- Born: 2 October 1920 Broadstone, Dublin, Ireland
- Died: 15 May 2011 (aged 90)
- Occupation: Association football commentator
- Employer: Raidió Teilifís Éireann
- Known for: Longstanding Football commentator
- Title: Voice of Football

= Philip Greene =

Irish football broadcaster

Philip Greene (2 October 1920 – 15 May 2011) was a longstanding Irish sports radio broadcaster and football commentator on RTÉ Radio, as well as being a former Head of Sport at Raidió Teilifís Éireann (RTÉ).
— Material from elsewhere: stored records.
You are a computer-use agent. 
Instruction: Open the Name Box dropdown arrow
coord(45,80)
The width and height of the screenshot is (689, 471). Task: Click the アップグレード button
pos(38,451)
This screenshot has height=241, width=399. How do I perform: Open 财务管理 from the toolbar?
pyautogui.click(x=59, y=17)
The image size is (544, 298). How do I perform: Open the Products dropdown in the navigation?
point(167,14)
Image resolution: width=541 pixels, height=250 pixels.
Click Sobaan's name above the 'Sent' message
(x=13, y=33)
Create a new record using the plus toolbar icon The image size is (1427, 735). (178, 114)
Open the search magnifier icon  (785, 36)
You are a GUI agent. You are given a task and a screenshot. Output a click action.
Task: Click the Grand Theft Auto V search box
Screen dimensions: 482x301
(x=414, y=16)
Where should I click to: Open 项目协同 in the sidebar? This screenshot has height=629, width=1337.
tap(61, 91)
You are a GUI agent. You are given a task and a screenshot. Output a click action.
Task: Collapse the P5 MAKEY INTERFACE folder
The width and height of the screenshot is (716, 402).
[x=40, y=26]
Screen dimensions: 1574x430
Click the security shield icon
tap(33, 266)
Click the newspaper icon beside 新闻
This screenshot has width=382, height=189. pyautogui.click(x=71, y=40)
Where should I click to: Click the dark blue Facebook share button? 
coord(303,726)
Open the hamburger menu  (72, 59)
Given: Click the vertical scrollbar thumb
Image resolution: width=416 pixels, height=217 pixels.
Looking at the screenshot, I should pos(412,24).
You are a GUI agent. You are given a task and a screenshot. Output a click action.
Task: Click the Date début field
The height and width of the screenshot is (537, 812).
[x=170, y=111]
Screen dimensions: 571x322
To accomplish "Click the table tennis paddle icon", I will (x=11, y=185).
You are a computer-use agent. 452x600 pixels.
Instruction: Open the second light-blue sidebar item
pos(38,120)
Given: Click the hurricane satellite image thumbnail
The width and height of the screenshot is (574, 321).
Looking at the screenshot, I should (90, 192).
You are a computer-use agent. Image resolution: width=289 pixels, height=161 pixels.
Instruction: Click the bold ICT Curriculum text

He was also a writer, and his work was part of the literature event in the art competition at the 1948 Summer Olympics.

==Biography==
Born in the Broadstone in Dublin, Greene came to prominence in the 1940s and gave his first live commentary on Ireland's 1–0 defeat by Argentina at Dalymount Park in 1951. He also covered the League of Ireland for the Evening Press and covered many international events including the European Athletics Championships in Stockholm in 1956 and the 1972 Olympic Games.
In a broadcasting career spanning four decades, he earned the title of 'the voice of Irish football'.

He retired from RTÉ in 1985.

Despite his father being a Bohs fan Greene loved The Hoops from the age of nine and as a big Shamrock Rovers fan, he was known universally as Philip Green-and-White. Whether true or not, the story is that he reported that "the score is 2-2, in favour of Shamrock Rovers" in a match. He died on 15 May 2011 aged 90.